__Work instructions__:
All of the data below is to be output without alteration.

· · · · · · ·

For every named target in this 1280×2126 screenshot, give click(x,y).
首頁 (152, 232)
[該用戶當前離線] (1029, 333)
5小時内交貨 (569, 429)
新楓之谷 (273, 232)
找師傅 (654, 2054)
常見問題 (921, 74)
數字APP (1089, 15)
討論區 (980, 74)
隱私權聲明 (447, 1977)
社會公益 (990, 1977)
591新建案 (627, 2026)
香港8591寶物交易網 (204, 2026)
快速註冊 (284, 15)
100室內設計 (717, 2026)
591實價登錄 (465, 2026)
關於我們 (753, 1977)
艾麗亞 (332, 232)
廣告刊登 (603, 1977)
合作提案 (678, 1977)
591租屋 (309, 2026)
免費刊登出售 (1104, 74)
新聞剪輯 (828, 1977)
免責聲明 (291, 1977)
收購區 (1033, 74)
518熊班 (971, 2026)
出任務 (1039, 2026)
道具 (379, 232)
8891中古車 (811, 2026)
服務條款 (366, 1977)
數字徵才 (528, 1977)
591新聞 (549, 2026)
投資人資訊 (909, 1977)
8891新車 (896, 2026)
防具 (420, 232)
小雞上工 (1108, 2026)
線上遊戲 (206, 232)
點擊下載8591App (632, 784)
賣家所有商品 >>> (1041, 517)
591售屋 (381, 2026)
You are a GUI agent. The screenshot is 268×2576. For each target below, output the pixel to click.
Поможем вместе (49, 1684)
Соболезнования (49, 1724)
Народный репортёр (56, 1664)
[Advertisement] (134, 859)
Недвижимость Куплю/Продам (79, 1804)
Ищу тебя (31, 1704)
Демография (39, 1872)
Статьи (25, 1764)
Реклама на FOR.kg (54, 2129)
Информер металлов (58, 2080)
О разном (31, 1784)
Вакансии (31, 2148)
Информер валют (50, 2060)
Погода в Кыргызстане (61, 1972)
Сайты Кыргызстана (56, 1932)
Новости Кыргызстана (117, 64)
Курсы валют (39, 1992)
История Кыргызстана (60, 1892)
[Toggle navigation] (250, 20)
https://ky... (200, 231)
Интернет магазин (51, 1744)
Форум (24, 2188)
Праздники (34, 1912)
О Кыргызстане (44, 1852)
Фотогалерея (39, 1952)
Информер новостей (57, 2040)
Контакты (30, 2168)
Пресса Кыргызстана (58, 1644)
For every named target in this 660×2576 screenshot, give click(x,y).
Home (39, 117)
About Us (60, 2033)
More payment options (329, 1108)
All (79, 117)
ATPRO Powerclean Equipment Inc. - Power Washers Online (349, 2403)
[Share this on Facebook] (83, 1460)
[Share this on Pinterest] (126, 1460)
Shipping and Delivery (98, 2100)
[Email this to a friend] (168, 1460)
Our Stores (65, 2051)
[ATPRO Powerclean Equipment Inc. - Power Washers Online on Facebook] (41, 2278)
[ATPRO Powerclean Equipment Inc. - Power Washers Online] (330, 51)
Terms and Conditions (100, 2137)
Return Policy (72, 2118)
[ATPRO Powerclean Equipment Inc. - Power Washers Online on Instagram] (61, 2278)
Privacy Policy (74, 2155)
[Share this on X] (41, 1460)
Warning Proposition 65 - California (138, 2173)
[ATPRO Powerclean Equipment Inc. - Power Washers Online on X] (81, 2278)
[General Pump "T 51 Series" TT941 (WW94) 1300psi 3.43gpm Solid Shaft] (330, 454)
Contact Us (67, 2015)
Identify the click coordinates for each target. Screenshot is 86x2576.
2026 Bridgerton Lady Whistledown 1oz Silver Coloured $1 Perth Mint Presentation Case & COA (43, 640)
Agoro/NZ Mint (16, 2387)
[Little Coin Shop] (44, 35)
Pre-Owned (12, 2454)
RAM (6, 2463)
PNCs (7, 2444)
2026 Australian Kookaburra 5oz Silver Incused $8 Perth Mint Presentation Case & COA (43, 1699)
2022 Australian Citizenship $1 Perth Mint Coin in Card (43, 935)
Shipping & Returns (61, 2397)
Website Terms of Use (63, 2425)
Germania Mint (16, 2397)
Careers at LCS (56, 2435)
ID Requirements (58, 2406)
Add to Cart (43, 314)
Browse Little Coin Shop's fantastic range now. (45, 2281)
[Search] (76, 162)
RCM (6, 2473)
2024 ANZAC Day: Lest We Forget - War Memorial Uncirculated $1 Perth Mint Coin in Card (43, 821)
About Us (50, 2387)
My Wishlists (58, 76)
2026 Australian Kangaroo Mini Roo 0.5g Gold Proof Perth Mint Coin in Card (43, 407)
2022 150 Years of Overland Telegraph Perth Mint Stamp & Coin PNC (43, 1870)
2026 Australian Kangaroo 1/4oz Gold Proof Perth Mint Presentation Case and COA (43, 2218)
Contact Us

· · · · · · ·

__Finished task__:
For every named target in this 1280×2126 screenshot, give click(x,y).
首頁 (152, 232)
[該用戶當前離線] (1029, 333)
5小時内交貨 (569, 429)
新楓之谷 (273, 232)
找師傅 (654, 2054)
常見問題 (921, 74)
數字APP (1089, 15)
討論區 (980, 74)
隱私權聲明 (447, 1977)
社會公益 (990, 1977)
591新建案 (627, 2026)
香港8591寶物交易網 (204, 2026)
快速註冊 (284, 15)
100室內設計 (717, 2026)
591實價登錄 (465, 2026)
關於我們 (753, 1977)
艾麗亞 (332, 232)
廣告刊登 (603, 1977)
合作提案 (678, 1977)
591租屋 (309, 2026)
免費刊登出售 (1104, 74)
新聞剪輯 (828, 1977)
免責聲明 (291, 1977)
收購區 (1033, 74)
518熊班 (971, 2026)
出任務 (1039, 2026)
道具 (379, 232)
8891中古車 (811, 2026)
服務條款 (366, 1977)
數字徵才 (528, 1977)
591新聞 (549, 2026)
投資人資訊 (909, 1977)
8891新車 (896, 2026)
防具 (420, 232)
小雞上工 (1108, 2026)
線上遊戲 (206, 232)
點擊下載8591App (632, 784)
賣家所有商品 >>> (1041, 517)
591售屋 (381, 2026)
You are a GUI agent. The screenshot is 268×2576. For each target below, output the pixel to click.
Поможем вместе (49, 1684)
Соболезнования (49, 1724)
Народный репортёр (56, 1664)
[Advertisement] (134, 859)
Недвижимость Куплю/Продам (79, 1804)
Ищу тебя (31, 1704)
Демография (39, 1872)
Статьи (25, 1764)
Реклама на FOR.kg (54, 2129)
Информер металлов (58, 2080)
О разном (31, 1784)
Вакансии (31, 2148)
Информер валют (50, 2060)
Погода в Кыргызстане (61, 1972)
Сайты Кыргызстана (56, 1932)
Новости Кыргызстана (117, 64)
Курсы валют (39, 1992)
История Кыргызстана (60, 1892)
[Toggle navigation] (250, 20)
https://ky... (200, 231)
Интернет магазин (51, 1744)
Форум (24, 2188)
Праздники (34, 1912)
О Кыргызстане (44, 1852)
Фотогалерея (39, 1952)
Информер новостей (57, 2040)
Контакты (30, 2168)
Пресса Кыргызстана (58, 1644)
For every named target in this 660×2576 screenshot, give click(x,y).
Home (39, 117)
About Us (60, 2033)
More payment options (329, 1108)
All (79, 117)
ATPRO Powerclean Equipment Inc. - Power Washers Online (349, 2403)
[Share this on Facebook] (83, 1460)
[Share this on Pinterest] (126, 1460)
Shipping and Delivery (98, 2100)
[Email this to a friend] (168, 1460)
Our Stores (65, 2051)
[ATPRO Powerclean Equipment Inc. - Power Washers Online on Facebook] (41, 2278)
[ATPRO Powerclean Equipment Inc. - Power Washers Online] (330, 51)
Terms and Conditions (100, 2137)
Return Policy (72, 2118)
[ATPRO Powerclean Equipment Inc. - Power Washers Online on Instagram] (61, 2278)
Privacy Policy (74, 2155)
[Share this on X] (41, 1460)
Warning Proposition 65 - California (138, 2173)
[ATPRO Powerclean Equipment Inc. - Power Washers Online on X] (81, 2278)
[General Pump "T 51 Series" TT941 (WW94) 1300psi 3.43gpm Solid Shaft] (330, 454)
Contact Us (67, 2015)
Identify the click coordinates for each target. Screenshot is 86x2576.
2026 Bridgerton Lady Whistledown 1oz Silver Coloured $1 Perth Mint Presentation Case & COA (43, 640)
Agoro/NZ Mint (16, 2387)
[Little Coin Shop] (44, 35)
Pre-Owned (12, 2454)
RAM (6, 2463)
PNCs (7, 2444)
2026 Australian Kookaburra 5oz Silver Incused $8 Perth Mint Presentation Case & COA (43, 1699)
2022 Australian Citizenship $1 Perth Mint Coin in Card (43, 935)
Shipping & Returns (61, 2397)
Website Terms of Use (63, 2425)
Germania Mint (16, 2397)
Careers at LCS (56, 2435)
ID Requirements (58, 2406)
Add to Cart (43, 314)
Browse Little Coin Shop's fantastic range now. (45, 2281)
[Search] (76, 162)
RCM (6, 2473)
2024 ANZAC Day: Lest We Forget - War Memorial Uncirculated $1 Perth Mint Coin in Card (43, 821)
About Us (50, 2387)
My Wishlists (58, 76)
2026 Australian Kangaroo Mini Roo 0.5g Gold Proof Perth Mint Coin in Card (43, 407)
2022 150 Years of Overland Telegraph Perth Mint Stamp & Coin PNC (43, 1870)
2026 Australian Kangaroo 1/4oz Gold Proof Perth Mint Presentation Case and COA (43, 2218)
Contact Us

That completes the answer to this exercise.